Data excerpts

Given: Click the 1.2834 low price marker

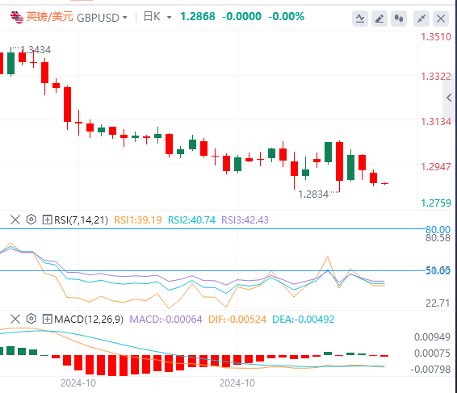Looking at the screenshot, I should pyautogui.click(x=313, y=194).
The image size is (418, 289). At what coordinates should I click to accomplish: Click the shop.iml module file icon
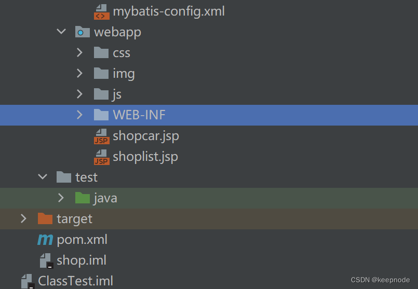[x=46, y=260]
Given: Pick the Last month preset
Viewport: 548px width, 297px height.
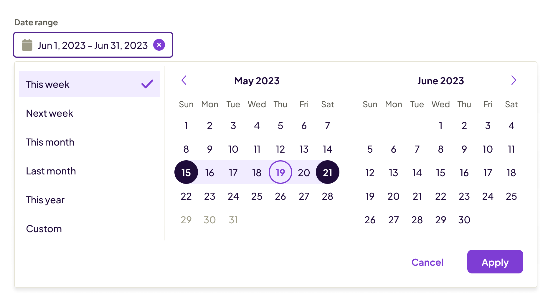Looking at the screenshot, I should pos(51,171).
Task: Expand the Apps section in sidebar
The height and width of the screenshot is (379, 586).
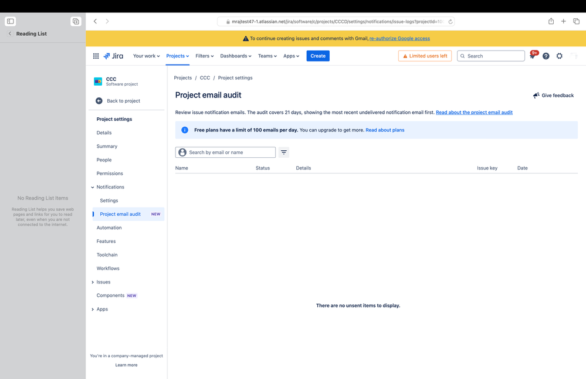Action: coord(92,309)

* [The task]:
Only the pictures are to be omitted; the records above must otherwise be reproduced exactly.

* [Answer for the task]:
Given: Click the 1.2834 low price marker

Looking at the screenshot, I should pyautogui.click(x=313, y=194).
The image size is (418, 289). At what coordinates should I click to accomplish: Click the shop.iml module file icon
[x=46, y=260]
Given: Pick the Last month preset
Viewport: 548px width, 297px height.
Looking at the screenshot, I should pos(51,171).
Task: Expand the Apps section in sidebar
The height and width of the screenshot is (379, 586).
Action: coord(92,309)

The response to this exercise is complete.